The Hill recently reported on the Center for Disease Control and Prevention (CDC)'s latest statistics on U.S. fertility rates, citing Wheatley research in the 2025 American Family Survey as it explored potential attitudes and causes behind the steady decrease of national birth rates.
The 1% drop in births to women between 15-44 years old between 2024 and 2025 has been part of a much longer trend facing the United States.
"...the percentage of childless women has jumped significantly in recent years," Joseph Choi, Hill staff writer reports.
"Between 2014 and 2024, the percentage of women aged between 25 and 29 who were childless rose from about 50 percent to 63 percent. The only demographic that saw decreases in childlessness in that same time frame were women aged between 45 and 50, indicating more women had children as they entered their late 40s." Other research demonstrates that more adults plan to have smaller families, or express no desire to have children at all.

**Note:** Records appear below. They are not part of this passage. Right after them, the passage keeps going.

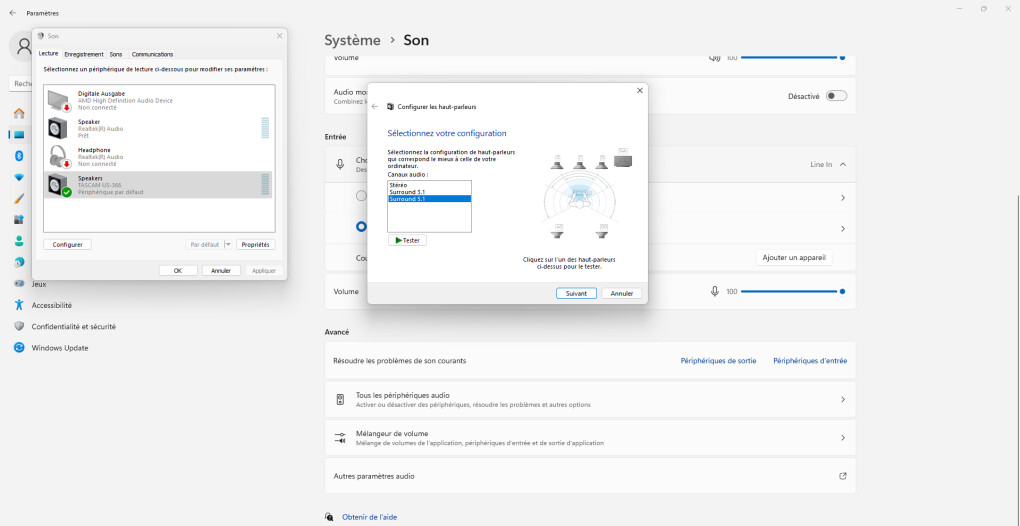Expand the Par défaut dropdown arrow

point(228,244)
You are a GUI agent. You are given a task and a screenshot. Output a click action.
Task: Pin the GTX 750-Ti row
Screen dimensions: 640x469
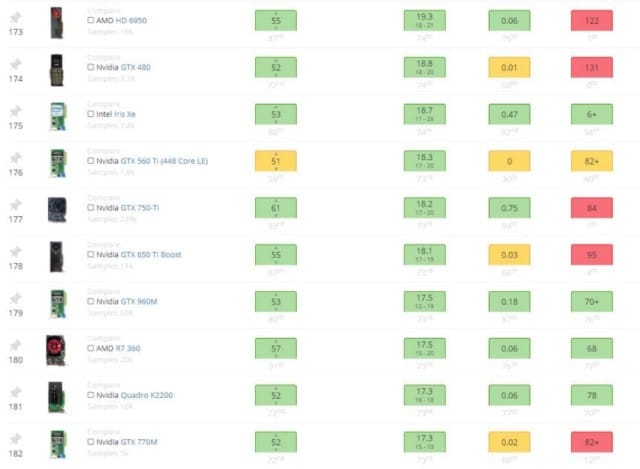16,205
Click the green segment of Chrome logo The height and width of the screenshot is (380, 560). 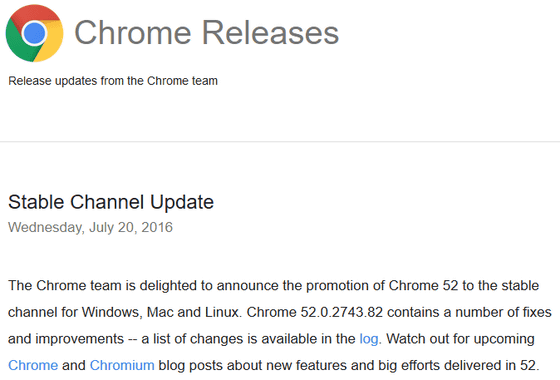(x=18, y=45)
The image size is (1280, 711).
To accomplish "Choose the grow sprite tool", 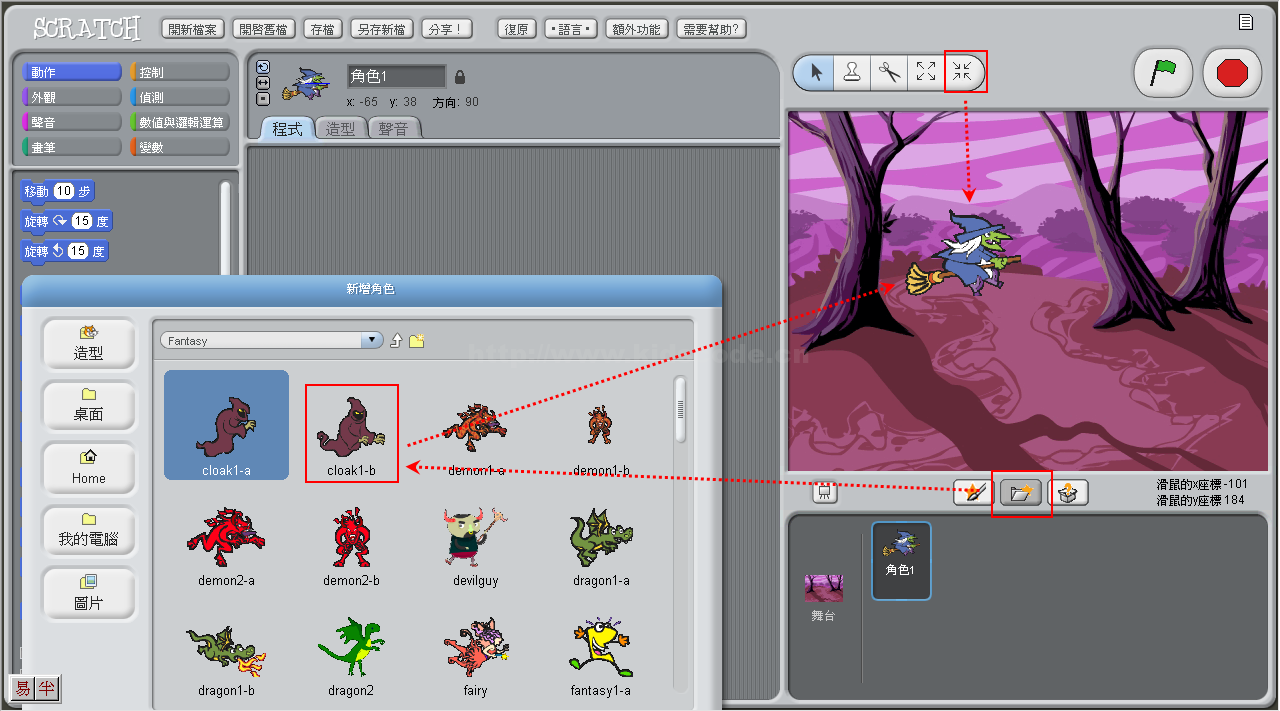I will [927, 72].
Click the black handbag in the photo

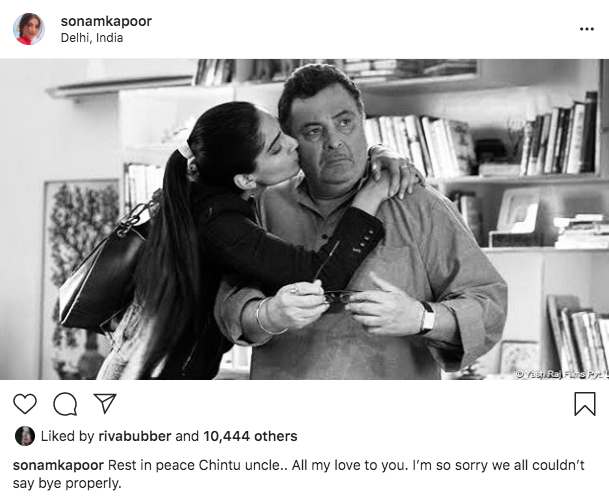click(x=103, y=272)
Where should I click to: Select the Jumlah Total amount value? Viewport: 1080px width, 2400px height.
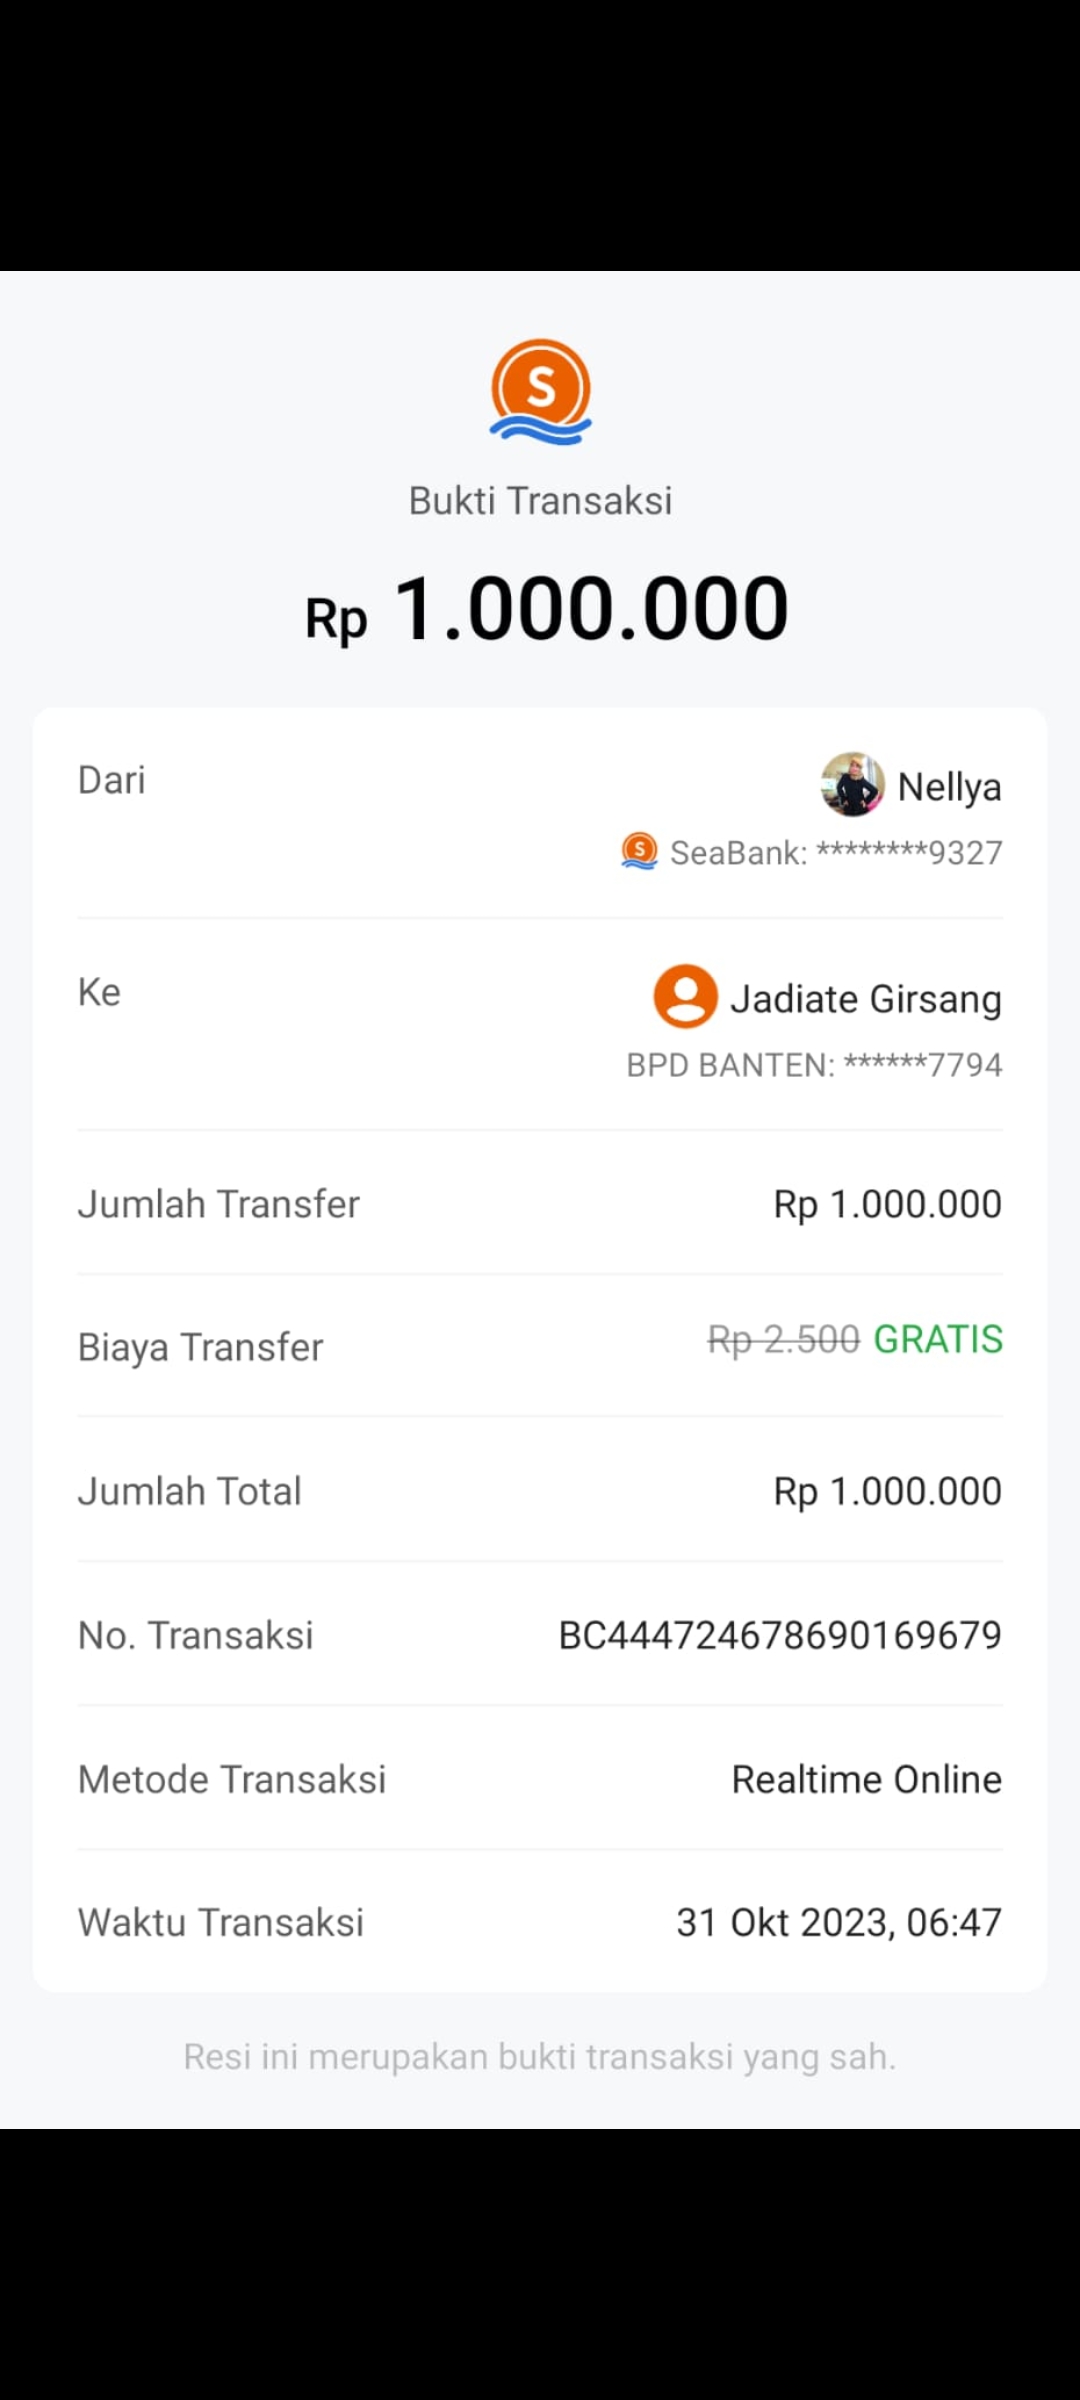(x=887, y=1491)
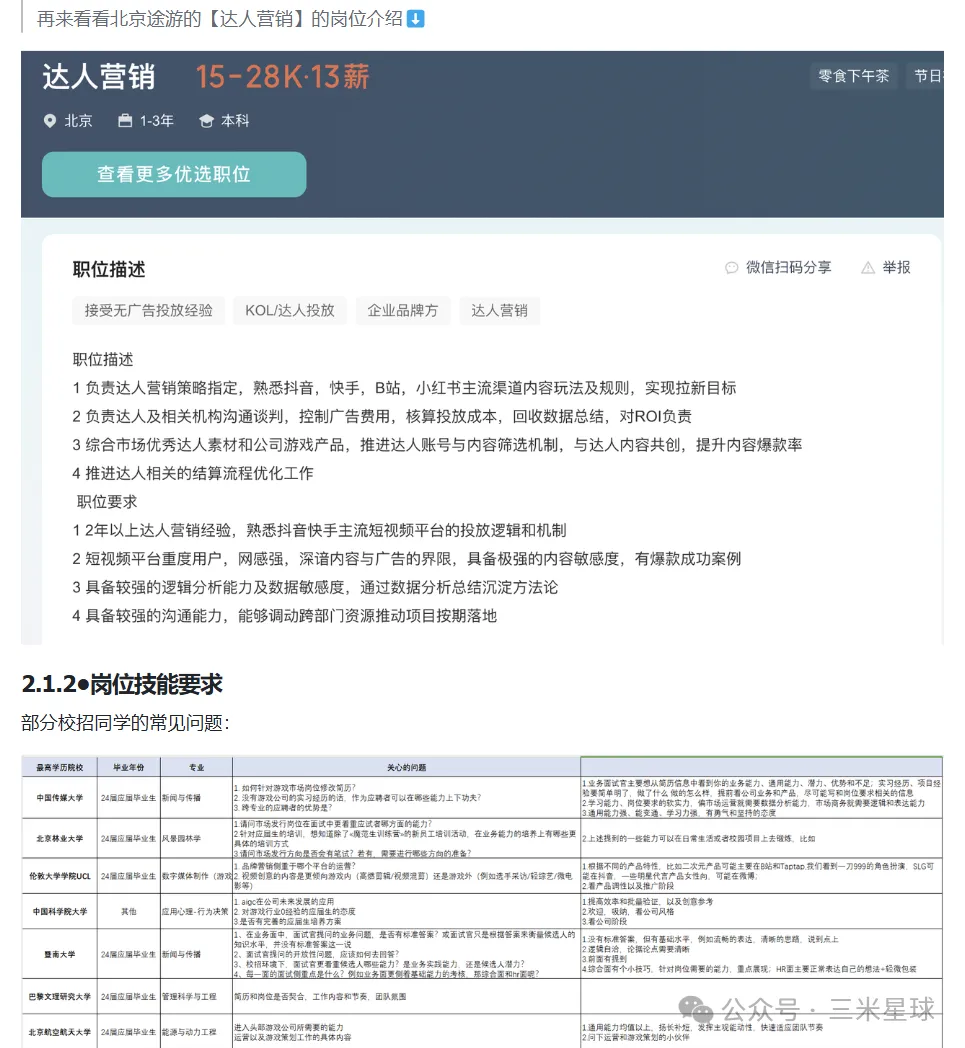
Task: Click the WeChat chat bubble share icon
Action: point(732,268)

Why? One explanation is the developed world's increasingly high cost of living and the added financial burden of raising a family. Citing research from the Wheatley Institute, the Center for Studies on Elections and Democracy, and Deseret News' 2025 American Family Survey, Choi explains, "...71 percent of adults disagreed with the notion that having children was affordable for most people. Forty-three percent cited insufficient financial resources as being a barrier to having children, while only 22 percent cited a lack of personal desire."